Le nez en l'air vers la façade, le Jumper sourit, se rappelant ses jeunes années. J'avoue que comme livreur, on peut difficilement faire mieux qu'un téléporteur. On doit pouvoir faire mieux que Dwight si on veut livrer quelque chose de fragile, mais pour le reste, sa nature le rend assez idéal.
— C'est une planque. Tu ne peux pas y avoir eu accès, insiste Oz, gentiment mais tout de même une pointe de territorialisme dans sa voix.
— P'tit un : i' faut du sacré matos pour m'interdire l'accès à où qu'ce soit. P'tit deux : j'crois qu'on fait partie du même réseau !
Il commence par défendre son honneur avant de revenir à des propos amicaux.
— Quoi ?! Oscar manque de s'étouffer, livide et les yeux écarquillés.
— Quoi "quoi" ? relève Dwight plus doucement, prenant visiblement la découverte beaucoup mieux qu'elle.
— Tu ne peux pas être membre. C'est juste impossible.
Dwighty grimace à ce mot qu'il refuse d'admettre dans son vocabulaire.
— Er… Et pourquoi ça ?
Il croise ses bras sur son torse, commençant à se sentir attaqué. Il m'a souvent parlé de cette micro société de dérivés plus ou moins orphelins au sein de laquelle il a grandi, et joue d'ailleurs toujours un rôle aujourd'hui. C'était la seule constante de son existence avant qu'il ne me rencontre, la junk food mise à part, il est donc logique que ça lui tienne à cœur et qu'il n'apprécie pas qu'on remette en cause son appartenance.
— Parce que tu n'es pas humain.
Tout le monde grimace dans l'assistance aux mots d'Oscar, et je suis pour ma part content que le pouvoir de Dwight ne soit que très faiblement offensif. Ceci étant dit, je trouve que cet argument, aussi crûment qu'il ait été délivré, réfute de manière assez efficace l'hypothèse selon laquelle les deux orphelins feraient effectivement partie de la même communauté.

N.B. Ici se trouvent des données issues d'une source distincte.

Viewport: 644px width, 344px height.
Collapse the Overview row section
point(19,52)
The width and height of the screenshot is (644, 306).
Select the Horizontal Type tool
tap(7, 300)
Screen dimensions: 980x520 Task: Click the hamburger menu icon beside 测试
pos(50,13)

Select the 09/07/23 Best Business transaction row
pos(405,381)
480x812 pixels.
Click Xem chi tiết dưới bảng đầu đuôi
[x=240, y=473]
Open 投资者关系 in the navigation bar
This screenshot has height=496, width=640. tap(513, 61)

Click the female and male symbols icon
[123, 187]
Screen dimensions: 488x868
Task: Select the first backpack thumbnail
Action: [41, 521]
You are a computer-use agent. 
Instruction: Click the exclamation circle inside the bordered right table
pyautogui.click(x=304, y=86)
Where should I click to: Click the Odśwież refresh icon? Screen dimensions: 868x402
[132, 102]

— C'est une excuse toute pourrie. ' y a deux branches, c'' tout.
Nouveaux éléments ; retournement de situation.
— … Tu es en train de me dire que j'ai été en contact avec des dérivés toute ma vie sans le savoir ?

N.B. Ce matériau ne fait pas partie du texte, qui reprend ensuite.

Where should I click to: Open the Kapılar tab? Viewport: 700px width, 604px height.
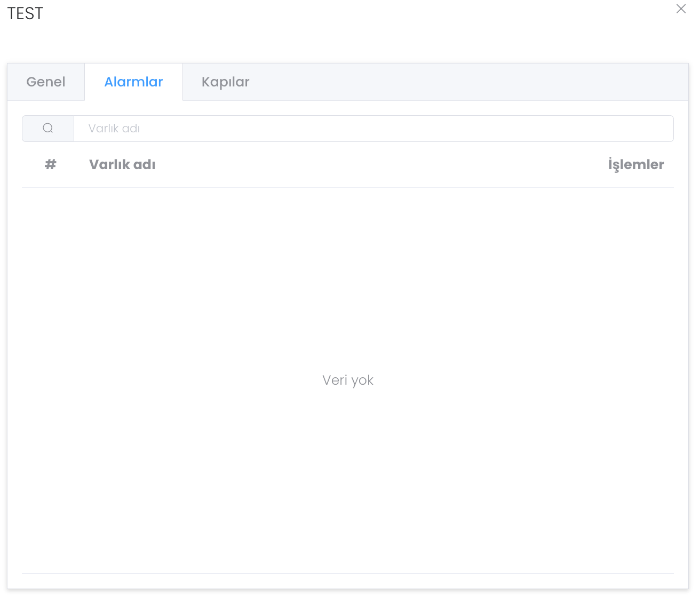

Sans s'en rendre compte, Oscar justifie enfin son hostilité, ce qui fait un peu retomber la tension accumulée.
— Nah. Enfin, p't-êt'e que'ques uns, mais pas tant qu'ça. ' y a qu'les intermédiaires qu'ont un pied dans chaque monde, et i's sont autant humains qu'dérivés.
Oz semble se détendre un peu à cet éclaircissement.
— Loin de moi l'idée d'intervenir à brûle-pourpoint, mais même en dehors de cette histoire de réseau, tu as probablement été en contact avec des dérivés toute ta vie, tu sais. Tous les Humains sont exposés. Ne jamais avoir croisé de dérivé de sa vie, surtout sans le faire exprès, relève du statistiquement impossible. À moins d'avoir une vie très courte…
Hannibal penche la tête sur le côté après avoir parlé, comme pondérant ses propres propos.
— Tu n'aides pas, là, je me permets de dire, à haute voix pour une fois, tous les regards portant cet exact message n'ayant jamais à ma connaissance eu l'effet désiré sur l'ange mécanique.
— Il ne peut quand même pas y avoir plus de dérivés que d'humains, si ? s'assure Oscar, mal à l'aise.
— Sachant qu'il y a plus de morts que de vivants : si. Et comme les dérivés ne se limitent pas aux morts…
LeX n'a aucune pitié.
— Sur Terre, le ratio est très certainement plus équilibré, je positive du mieux que je peux.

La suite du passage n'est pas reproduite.